[Element lookup records]
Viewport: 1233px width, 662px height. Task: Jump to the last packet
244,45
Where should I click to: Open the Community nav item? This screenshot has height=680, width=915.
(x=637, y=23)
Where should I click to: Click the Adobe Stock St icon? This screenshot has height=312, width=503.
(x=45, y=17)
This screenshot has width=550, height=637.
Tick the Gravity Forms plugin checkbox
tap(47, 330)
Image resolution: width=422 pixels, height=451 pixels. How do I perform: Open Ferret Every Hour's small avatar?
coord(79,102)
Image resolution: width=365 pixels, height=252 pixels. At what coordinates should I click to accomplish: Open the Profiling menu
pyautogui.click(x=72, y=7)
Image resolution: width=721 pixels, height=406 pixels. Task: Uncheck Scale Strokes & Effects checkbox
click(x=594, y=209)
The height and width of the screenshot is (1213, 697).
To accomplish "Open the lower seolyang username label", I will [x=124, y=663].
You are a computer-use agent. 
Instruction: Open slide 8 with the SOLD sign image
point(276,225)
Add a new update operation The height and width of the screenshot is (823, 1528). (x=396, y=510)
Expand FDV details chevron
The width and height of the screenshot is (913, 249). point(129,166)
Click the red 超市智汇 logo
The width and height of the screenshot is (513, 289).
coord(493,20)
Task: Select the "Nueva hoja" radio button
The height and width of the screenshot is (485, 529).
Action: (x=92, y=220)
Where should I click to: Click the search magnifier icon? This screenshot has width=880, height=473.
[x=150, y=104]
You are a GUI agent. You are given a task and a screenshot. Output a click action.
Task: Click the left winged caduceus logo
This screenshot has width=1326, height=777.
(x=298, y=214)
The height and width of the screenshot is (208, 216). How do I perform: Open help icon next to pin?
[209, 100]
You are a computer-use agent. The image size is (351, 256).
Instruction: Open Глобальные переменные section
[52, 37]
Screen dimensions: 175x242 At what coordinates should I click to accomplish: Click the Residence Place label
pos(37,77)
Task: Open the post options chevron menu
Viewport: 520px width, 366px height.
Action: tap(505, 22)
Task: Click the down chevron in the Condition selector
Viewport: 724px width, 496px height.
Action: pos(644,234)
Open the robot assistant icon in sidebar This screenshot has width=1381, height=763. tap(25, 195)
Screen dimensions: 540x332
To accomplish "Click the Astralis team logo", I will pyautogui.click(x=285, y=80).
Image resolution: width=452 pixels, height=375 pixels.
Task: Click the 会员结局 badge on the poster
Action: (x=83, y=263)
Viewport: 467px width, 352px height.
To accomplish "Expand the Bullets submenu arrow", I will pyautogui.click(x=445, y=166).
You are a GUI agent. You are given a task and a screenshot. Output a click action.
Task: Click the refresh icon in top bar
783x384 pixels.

REQUIREMENT: Rewrite the listing above, replacing every "Viewport" with "Window" and leaving everything else unchanged.

ANSWER TO THIS TASK:
Window: 1233px width, 662px height. Task: Jump to the last packet
244,45
Where should I click to: Open the Community nav item? This screenshot has height=680, width=915.
(x=637, y=23)
Where should I click to: Click the Adobe Stock St icon? This screenshot has height=312, width=503.
(x=45, y=17)
This screenshot has width=550, height=637.
Tick the Gravity Forms plugin checkbox
tap(47, 330)
Image resolution: width=422 pixels, height=451 pixels. How do I perform: Open Ferret Every Hour's small avatar?
coord(79,102)
Image resolution: width=365 pixels, height=252 pixels. At what coordinates should I click to accomplish: Open the Profiling menu
pyautogui.click(x=72, y=7)
Image resolution: width=721 pixels, height=406 pixels. Task: Uncheck Scale Strokes & Effects checkbox
click(x=594, y=209)
The height and width of the screenshot is (1213, 697).
To accomplish "Open the lower seolyang username label", I will [x=124, y=663].
You are a computer-use agent. 
Instruction: Open slide 8 with the SOLD sign image
point(276,225)
Add a new update operation The height and width of the screenshot is (823, 1528). (x=396, y=510)
Expand FDV details chevron
The width and height of the screenshot is (913, 249). point(129,166)
Click the red 超市智汇 logo
The width and height of the screenshot is (513, 289).
coord(493,20)
Task: Select the "Nueva hoja" radio button
The height and width of the screenshot is (485, 529).
Action: (x=92, y=220)
Where should I click to: Click the search magnifier icon? This screenshot has width=880, height=473.
[x=150, y=104]
You are a GUI agent. You are given a task and a screenshot. Output a click action.
Task: Click the left winged caduceus logo
This screenshot has width=1326, height=777.
(x=298, y=214)
The height and width of the screenshot is (208, 216). How do I perform: Open help icon next to pin?
[209, 100]
You are a computer-use agent. The image size is (351, 256).
Instruction: Open Глобальные переменные section
[52, 37]
Screen dimensions: 175x242 At what coordinates should I click to accomplish: Click the Residence Place label
pos(37,77)
Task: Open the post options chevron menu
Window: 520px width, 366px height.
Action: tap(505, 22)
Task: Click the down chevron in the Condition selector
Window: 724px width, 496px height.
Action: pos(644,234)
Open the robot assistant icon in sidebar This screenshot has width=1381, height=763. tap(25, 195)
Screen dimensions: 540x332
To accomplish "Click the Astralis team logo", I will pyautogui.click(x=285, y=80).
Image resolution: width=452 pixels, height=375 pixels.
Task: Click the 会员结局 badge on the poster
Action: (x=83, y=263)
Window: 467px width, 352px height.
To accomplish "Expand the Bullets submenu arrow", I will pyautogui.click(x=445, y=166).
You are a GUI agent. You are given a task and a screenshot. Output a click action.
Task: Click the refresh icon in top bar
783x384 pixels.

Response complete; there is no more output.